TRECHO FORNECIDO:
Por que parece ser tão difícil às vezes?
É difícil. Os quatro instintos básicos dizem que "tudo é a meu respeito". Eles nos encorajam a dizer sempre e em todas as áreas: "Primeiro eu!". Nos negócios, nos relacionamentos, na política. Instintivamente, procuramos nossos interesses. A compaixão, entretanto, pede que não nos coloquemos numa categoria especial. Pede que nos retiremos do trono e ali coloquemos o outro. E as tradições religiosas também afirmam que não podemos limitar nossa benevolência àqueles de nosso grupo congenial - nossa nação, partido político ou igreja. Devemos ter o que os chineses chamam de "jian ai" - preocupação para com todos. Temos que amar o estrangeiro (Levítico), amar nossos inimigos (Novo Testamento) e alcançar todas as tribos e nações (Alcorão). Isso não é nada fácil de fazer, mesmo reconhecendo que a compaixão é importante e admirando-a quando a vemos manifesta nos outros, mesmo percebendo quanto ela é essencial em nosso mundo. Isso requer um esforço diário e não é todo mundo que está a fim de fazê-lo.
A senhora diz que os 12 passos podem ser seguidos por qualquer pessoa, inclusive as que não cultivam nenhum sentimento religioso. Que experiência ou fato seria capaz de despertar em nós esse desejo?

REGISTROS ARMAZENADOS:
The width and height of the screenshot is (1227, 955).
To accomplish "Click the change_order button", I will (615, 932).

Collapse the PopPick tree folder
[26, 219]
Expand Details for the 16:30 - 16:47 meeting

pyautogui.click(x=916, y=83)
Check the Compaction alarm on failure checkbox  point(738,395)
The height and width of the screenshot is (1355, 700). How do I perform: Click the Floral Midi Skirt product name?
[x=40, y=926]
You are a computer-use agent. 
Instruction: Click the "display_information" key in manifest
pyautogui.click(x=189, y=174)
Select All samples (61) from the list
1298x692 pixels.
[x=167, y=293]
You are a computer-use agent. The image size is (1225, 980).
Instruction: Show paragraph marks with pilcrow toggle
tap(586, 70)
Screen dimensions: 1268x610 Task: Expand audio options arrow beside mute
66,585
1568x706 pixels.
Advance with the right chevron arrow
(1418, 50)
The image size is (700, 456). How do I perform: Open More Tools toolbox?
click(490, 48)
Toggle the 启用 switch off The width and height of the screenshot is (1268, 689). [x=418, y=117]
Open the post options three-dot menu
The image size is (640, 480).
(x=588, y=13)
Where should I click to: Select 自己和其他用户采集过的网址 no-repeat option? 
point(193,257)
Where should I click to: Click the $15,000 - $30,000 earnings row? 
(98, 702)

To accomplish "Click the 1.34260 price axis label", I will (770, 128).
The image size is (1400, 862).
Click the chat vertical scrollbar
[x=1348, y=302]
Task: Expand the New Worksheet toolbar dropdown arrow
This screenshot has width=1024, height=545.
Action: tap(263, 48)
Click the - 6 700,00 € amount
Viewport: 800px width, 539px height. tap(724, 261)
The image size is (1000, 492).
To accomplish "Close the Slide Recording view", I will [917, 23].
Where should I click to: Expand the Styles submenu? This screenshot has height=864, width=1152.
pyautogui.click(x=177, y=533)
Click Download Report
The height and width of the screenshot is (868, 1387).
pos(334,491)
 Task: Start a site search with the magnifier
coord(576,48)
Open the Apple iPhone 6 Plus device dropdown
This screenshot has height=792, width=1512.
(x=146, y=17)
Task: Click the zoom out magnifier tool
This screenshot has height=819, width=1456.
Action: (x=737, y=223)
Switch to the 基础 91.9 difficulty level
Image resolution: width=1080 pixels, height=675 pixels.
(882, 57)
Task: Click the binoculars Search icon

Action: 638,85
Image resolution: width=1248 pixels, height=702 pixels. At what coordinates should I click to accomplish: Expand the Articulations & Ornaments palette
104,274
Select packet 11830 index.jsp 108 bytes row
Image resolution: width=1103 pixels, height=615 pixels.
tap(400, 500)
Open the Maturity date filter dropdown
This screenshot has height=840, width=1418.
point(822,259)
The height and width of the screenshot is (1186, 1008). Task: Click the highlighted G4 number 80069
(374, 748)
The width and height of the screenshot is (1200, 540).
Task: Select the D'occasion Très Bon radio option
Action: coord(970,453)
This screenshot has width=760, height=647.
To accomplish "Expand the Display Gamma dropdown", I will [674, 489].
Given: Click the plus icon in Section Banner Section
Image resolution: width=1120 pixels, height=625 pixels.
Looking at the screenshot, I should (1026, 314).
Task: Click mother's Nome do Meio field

EXERCÍCIO BREVE: Extraia o trecho sobre a compaixão na íntegra, reproduzindo cada palavra e sinal sem nenhuma alteração. Os registros vêm de uma fonte diferente da do trecho sobre a compaixão.

RESPOSTA A SEGUIR:
Por que parece ser tão difícil às vezes?
É difícil. Os quatro instintos básicos dizem que "tudo é a meu respeito". Eles nos encorajam a dizer sempre e em todas as áreas: "Primeiro eu!". Nos negócios, nos relacionamentos, na política. Instintivamente, procuramos nossos interesses. A compaixão, entretanto, pede que não nos coloquemos numa categoria especial. Pede que nos retiremos do trono e ali coloquemos o outro. E as tradições religiosas também afirmam que não podemos limitar nossa benevolência àqueles de nosso grupo congenial - nossa nação, partido político ou igreja. Devemos ter o que os chineses chamam de "jian ai" - preocupação para com todos. Temos que amar o estrangeiro (Levítico), amar nossos inimigos (Novo Testamento) e alcançar todas as tribos e nações (Alcorão). Isso não é nada fácil de fazer, mesmo reconhecendo que a compaixão é importante e admirando-a quando a vemos manifesta nos outros, mesmo percebendo quanto ela é essencial em nosso mundo. Isso requer um esforço diário e não é todo mundo que está a fim de fazê-lo.
A senhora diz que os 12 passos podem ser seguidos por qualquer pessoa, inclusive as que não cultivam nenhum sentimento religioso. Que experiência ou fato seria capaz de despertar em nós esse desejo?